It's a old tradition here in Sweden to eat semlor this Tuesday. The tradition is connected with the catholic  fasting. You had to eat a lot just before the fasting and the semla was (is) rich with fat and that could help you to past the fasting.
Today there is not so many Catholics here in Sweden but the tradition to eat semlor is remaining. There is a old story that a Swedish king, Adolf Fredrik, ate to many semlor and died  1771. It's almost true but he ate a hole lot of other thing at that dinner to.

Semlor (Swedish cream bun)

Dough
100 g yeast
2,5 cup milk (6 dl)
2 eggs
0,6 cup granulated sugar (1 dl)
tbsp. salt
2 tbsp. cardamom
8,4 cup wheat flour (2 liters)
1 egg for painting the buns (I'm quite sure that's not the proper word but I think you understand any way)

Stuffing
150 g Ground almond
3 pcs bitter almond
1 cup granulated sugar (2 dl)
0,6 cup whipping cream (not whipped) (1 dl)
powdered sugar
whipped cream

Crumble the yeast in a large bowl.

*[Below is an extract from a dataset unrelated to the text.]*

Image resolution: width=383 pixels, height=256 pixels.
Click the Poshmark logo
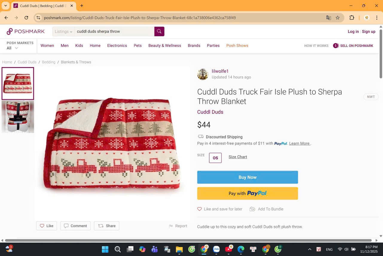[26, 31]
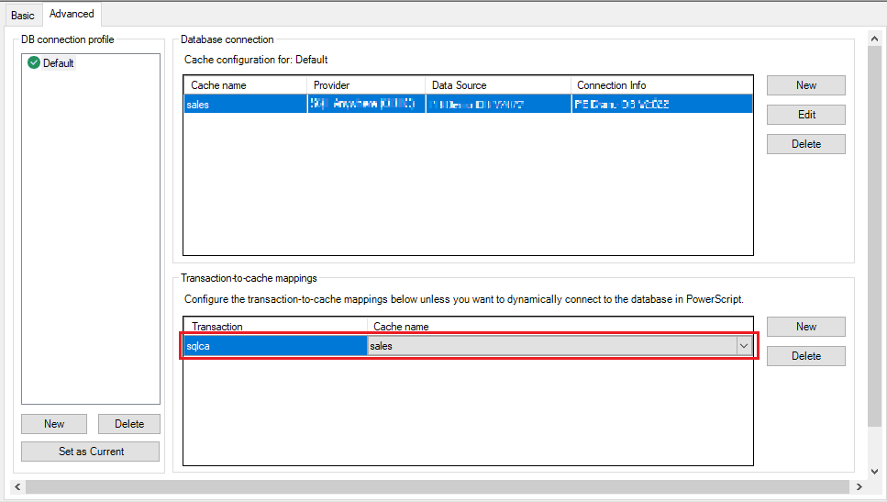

Melt the butter and pour the milk over the butter and warm to 37 C. Stir the yeast with some of the milk and butter mixture so the yeast melts. Pour  the rest of the milk and butter over the yeast. Crack the eggs and whip them slightly put them, the salt, cardamom and sugar in the bowl. Add the flour and stir and then knead to a smooth dough. Let the dough rise about 40 minutes.
Knead the dough and cut to about 30 pcs. Roll to buns and put on a baking tin. Let them rise for about 30 minutes. Whip the last egg and pant the top of the buns. Bake in the middle of the oven for app. 8 minutes in 250 C. Let them cool.



Ground the almonds (or put them in the mixer together with the sugar for a while) and mix with the sugar. Pour some whipping cream in and stir.
Cut of the top of  the buns and pull out some of the crumb of the bun.



Mix the crumbs with the almondmix and then put it back in the buns (If you want to freeze the, put the top on and then put them in the freezer).



Put a large pat whipped cream on the bun and then put the top on the top. Sift some powdered sugar over and then enjoy!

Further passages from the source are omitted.